Supplied data:
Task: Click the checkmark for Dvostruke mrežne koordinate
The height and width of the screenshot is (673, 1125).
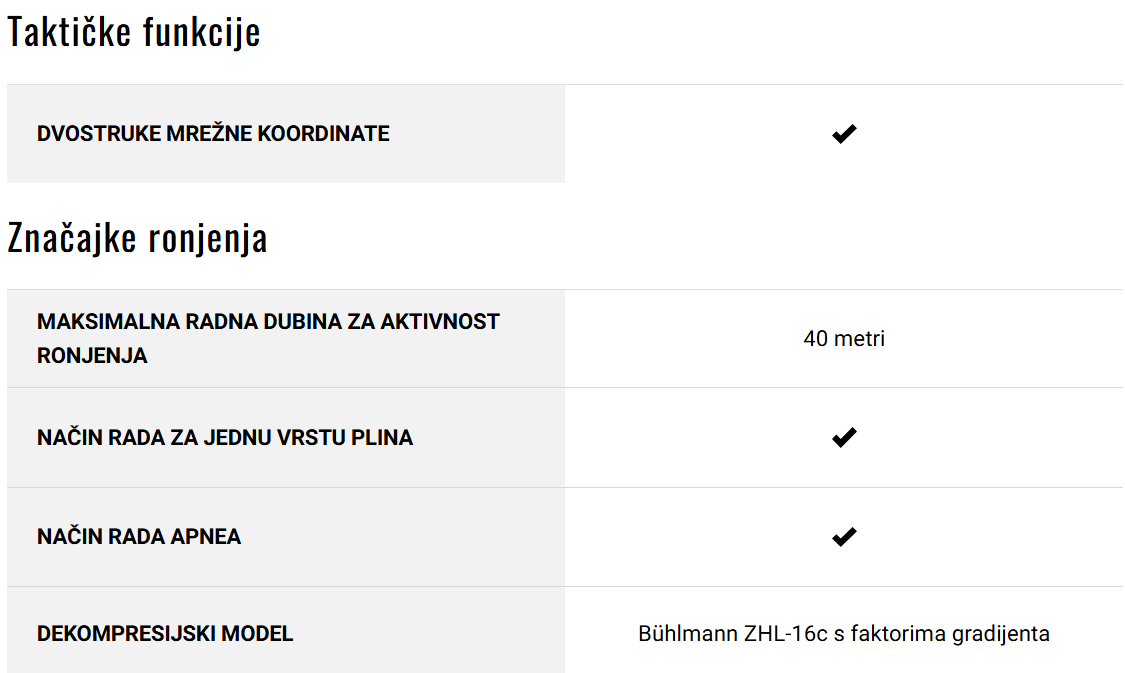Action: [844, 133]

...

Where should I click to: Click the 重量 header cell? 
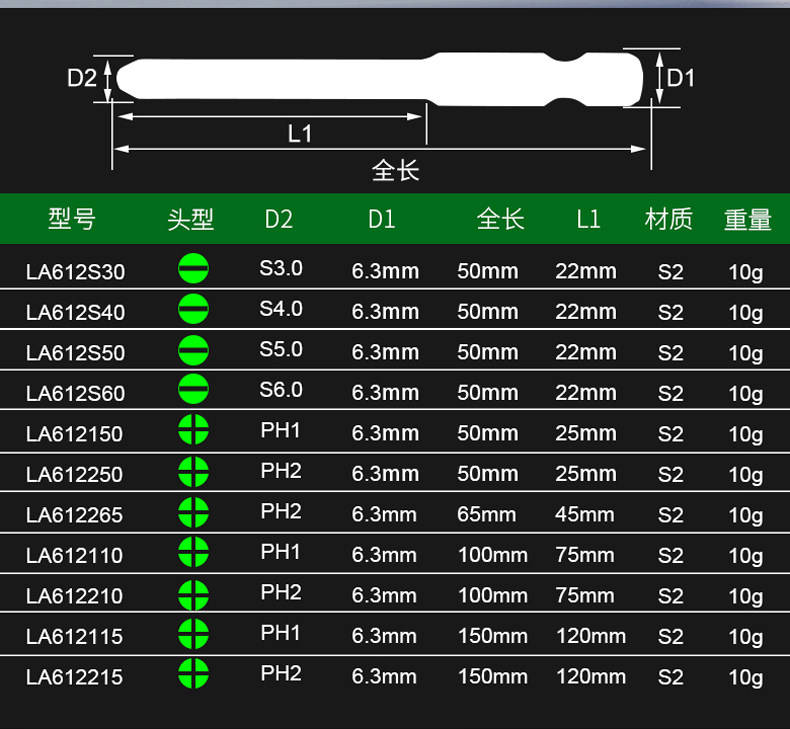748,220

--

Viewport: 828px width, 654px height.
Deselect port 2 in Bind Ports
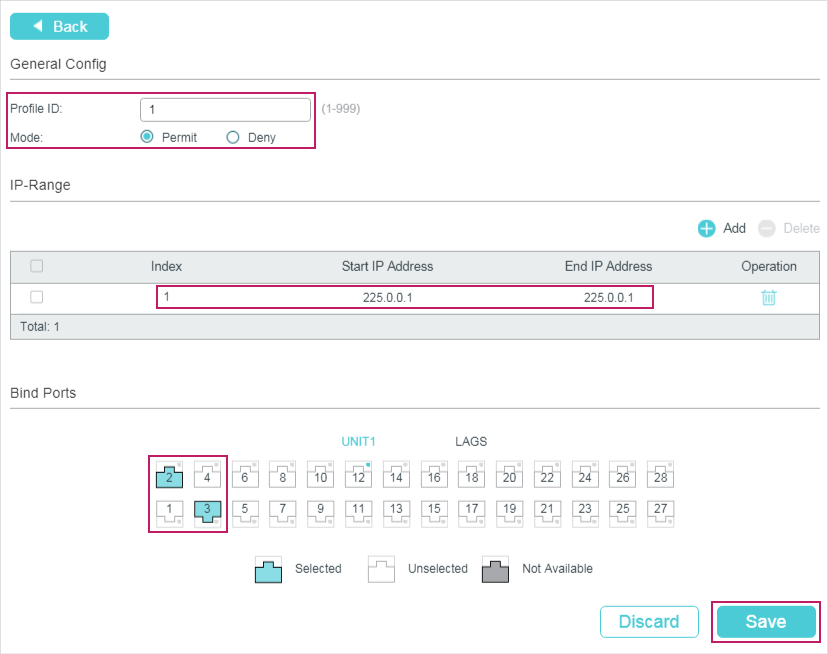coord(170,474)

Task: Update the lines from the line with "Viewport: 828px width, 654px height." to the line with "coord(170,474)" by replacing "Deselect" with "Select", and give back only those lines with nothing else changed. Leave the pictures out of your answer.

Correct answer:
Viewport: 828px width, 654px height.
Select port 2 in Bind Ports
coord(170,474)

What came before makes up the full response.